[Networkmanager] "device is strictly unmanaged"
Thomas Haller
thaller at redhat.com
Mon May 15 13:12:04 UTC 2023
On Mon, 2023-05-15 at 14:24 +0200, Christian Schaubschläger wrote:
> Hello everyone,
>
> I'm having a strange issue with an USB ethernet device (Realtek
> r8152) and NetworkManager (1.42.6, I've also tried older versions
> with the same result). I'm not experiencing this on a particular
> Linux distribution, but rather on a self-tailored Linux (based on
> Linux from Scratch), so it's probably a configuration issue, but
> unfortunately I'm really out of ideas what's wrong here.
>
> So the thing is this: when I plug the mentioned USB dongle when the
> system is up and running, I cannot use it with NetworkManager,
> because eventually I always get the error
>
> "Failed to activate 'eth1': Connection 'eth1' is not available on
> device eth1 because device is strictly unmanaged"
>
> I've googled this error a lot but couldn't find anything that makes
> things work for me. One interesting thing is, that when I boot the
> system with the USB dongle connected, everything works as expected.

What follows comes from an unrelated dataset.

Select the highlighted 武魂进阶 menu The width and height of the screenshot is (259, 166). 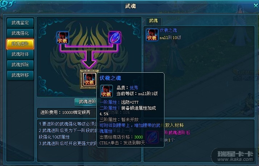pos(20,44)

> Also, when I boot the system with the dongle disconnected, then plug
> it, then restart the NM daemon, it works fine, too.
>
> I've attached the NetworkManager's logs from a representative
> session, where first the NM daemon starts, then I connect the dongle
> (eth1), and I then issue a "nmcli d connect eth1" command.
> (Note: issuing "nmcli d set eth1 managed yes" prior to connecting
> doesn't help...)
>
> Note2: on Ubuntu 22.04 everything works as expected...
>
> Maybe somebody has an idea about what's going wrong here?

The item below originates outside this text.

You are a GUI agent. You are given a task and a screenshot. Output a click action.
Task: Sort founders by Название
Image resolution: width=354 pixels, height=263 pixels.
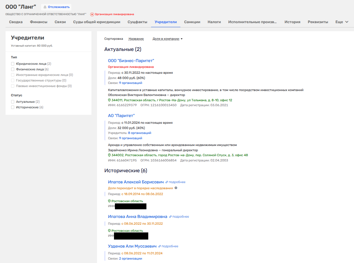coord(136,39)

> Thanks and best regards,
> Christian
Hi,
<debug> [1684158669.6262] platform: (eth1) signal: link added: 6: eth1 <DOWN;broadcast,multicast> mtu 1500 arp 1 ethernet? not-init addrgenmode
"not-init" means that the interface was not announced in udev.
NetworkManager expects a signal from udev that the device is usable,
which never comes.
You certainly would expect a message like that, were it says "init".
The most common reason is that you run inside a container, where /sys
is not mounted as read-only. Udev usually does not run inside a
container, and that is communicated by mounting /sys as read-only. See
https://systemd.io/CONTAINER_INTERFACE/
Note that lxc runs with /sys mounted as writeable, which notably
confuses NetworkManager and can cause similar problems.
Since you don't run a "normal" linux and not a common container
runtime, I would suspect that udev is not properly configured.